### WHAT IS EXPECTED
How many lines below contain the word "title"? Give only the number.

### SOURCE MATERIAL
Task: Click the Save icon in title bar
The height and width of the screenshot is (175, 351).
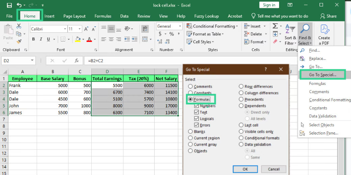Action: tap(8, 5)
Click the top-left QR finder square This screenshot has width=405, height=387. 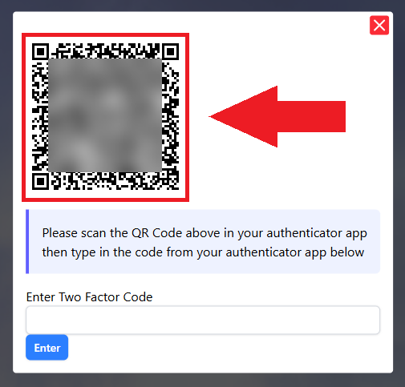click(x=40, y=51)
--
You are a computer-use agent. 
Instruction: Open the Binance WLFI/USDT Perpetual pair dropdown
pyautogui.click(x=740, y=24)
...
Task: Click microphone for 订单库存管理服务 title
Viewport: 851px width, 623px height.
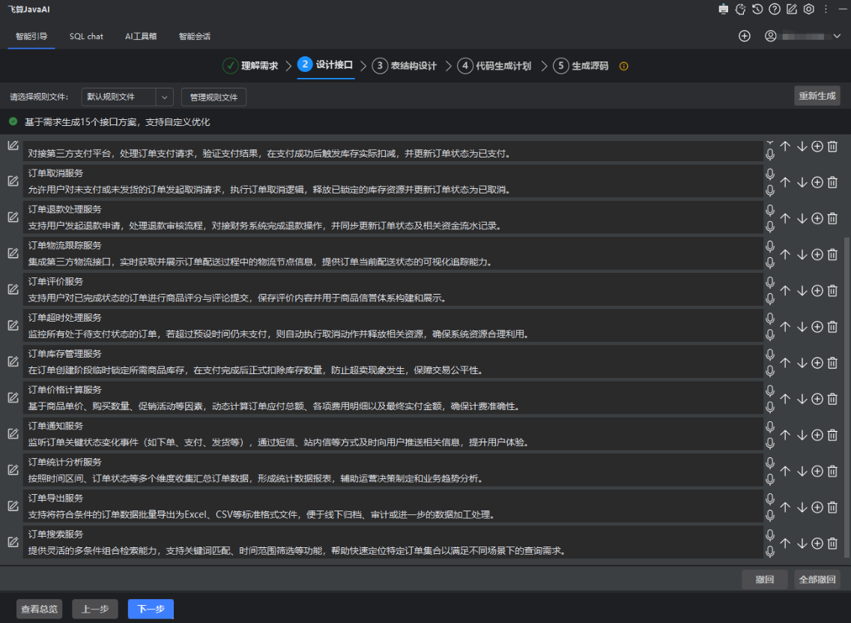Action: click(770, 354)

### TASK RESPONSE
2